A Schoolhouse for Today’s Learners

Guest post by Dwight Carter:

In most cases, one of the last places affected by school reform is the schoolhouse itself. It’s expensive to completely redesign an entire school, and we are used to school looking a certain way: long corridors, square classrooms, rows of lockers, trophy cases lining the walls of the lobby, a large bland cafeteria, narrow stairways, and little natural light.

Today’s learners–Millennials and the “iGeneration”–need a new kind of school. They are wired differently than any generation that has come before them, due in part to the integration of technology in everyday life. Millennials include those born between 1977 and 1998 or by some definitions 1982 to 2000.

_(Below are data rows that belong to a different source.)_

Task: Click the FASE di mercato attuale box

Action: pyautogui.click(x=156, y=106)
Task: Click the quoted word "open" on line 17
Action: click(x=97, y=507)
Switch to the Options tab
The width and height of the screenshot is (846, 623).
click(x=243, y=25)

According to The Learning Café and American Demographics, today’s generation of students are creative and collaborative by nature; they don’t know life without connectivity; they multitask; they want positive relationships with their teacher, administrator, or boss; they want things personalized to their interests; and they want to rewrite the rules. They see institutions as irrelevant, and schools are often seen as institutions to them. Understandably, traditional school design hinders how today’s learner want to interact and engage in school.

At Gahanna Lincoln High School, we were facing a challenge: With 2400 students, we were at capacity and had the opportunity to do something creative to provide more space and, at the same time, meet the needs of today’s learner.

With the vision of former Superintendents Gregg Morris and Mark White, along with a team of curriculum coordinators, business directors, and highly qualified teachers, we built Clark Hall. Clark Hall is a 51,000-square-foot, three-story work of art. It doesn’t resemble a typical American high school at all; rather it’s more like an innovative office building. The goal was to create an open, modern, bright space that evokes creativity, collaboration, critical thinking, choice and fun. It houses fourteen classrooms, each with its own conference room, enterprise strength connectivity, natural light, laptops for every student, and collaborative spaces in hallways so students are able to use the entire space for learning.

We traded in the traditional rows of desks and chairs for soft, brightly colored modular furniture, some exercise balls, a few rocking chairs, and a couple of Adirondack chairs. We created two large commons areas that can be used for just about anything we want: smaller classroom space or large presentation space. A few of the classrooms have colorful carpet squares that make up a soft seating area of the sort you might find in a modern coffee house or redesigned university student union. We abandoned the “bargain-basement beige” paint for splashes of primary colors and bright white. We worked with the architects to include as much natural light as possible to evoke energy and creativity.

With flexibility built into the daily schedule, teachers have more time to interact with students on an individual basis, students feel more relaxed and are more compelled to engage in the learning process, and collaboration among students is the norm. Additionally, collaboration among teachers of different content areas has become a natural part of the day because they are not separated by department. We have an art teacher next to AP psychology and personal finance teachers, for example.

Because today’s learners like and need structure, we work with them at the beginning of each school year to develop expectations for the space; as a result, we have few discipline problems. Teachers no longer hover over students to make sure they are on task. Students appreciate the freedom and understand this freedom is a byproduct of responsible behavior.

Clark Hall has inspired change on our main campus as well. One of the main hubs of most schools and universities is the library. We wanted our library to have the same feel as Clark Hall, so our Librarian, Ann Gleek, dreamt big and made some significant improvements. Changes like removing some of the book shelves, painting the walls, and removing some of the traditional furniture have made for a more social, collaborative and inviting environment for students. There is still a quiet room for study, but the largest part of the space is open and collaborative.

Educational reform must include reforming or transforming the physical learning environment. According to Daniel Pink, design is one of the elements of the right brain that we must tap into. We have to look differently at the space we have now and spruce things up… a lot… for the sake of learning.

I will discuss this in more detail as well as its impact on student learning during my presentation at Ignite 2014!

Be great,
Dwight

Dwight Carter (@Dwight_Carter) is principal of Gahanna Lincoln High School in Ohio. Dwight was named an NASSP Digital Principal in 2013. He will be presenting Digitally Creative Learning Environments on Friday, February 7 at Ignite ’14 in Dallas. For more information and to register visit www.nasspconference.org.

Sources:

  • http://apps.americanbar.org/lpm/lpt/articles/mgt08044.html
  • http://fluency21.com/blog/

1 Comment

  • Your post is an inspiration, Dwight, and something we all should discuss in our schools and Districts. Thank you for providing photos so we can get a real mental image of the great things you all are doing with your spaces. It’s important for us to transform the mental image of the schoolhouse so we can really begin the needed educational tranformation to a culture that values collaboration, community, and creativity. Great stuff!!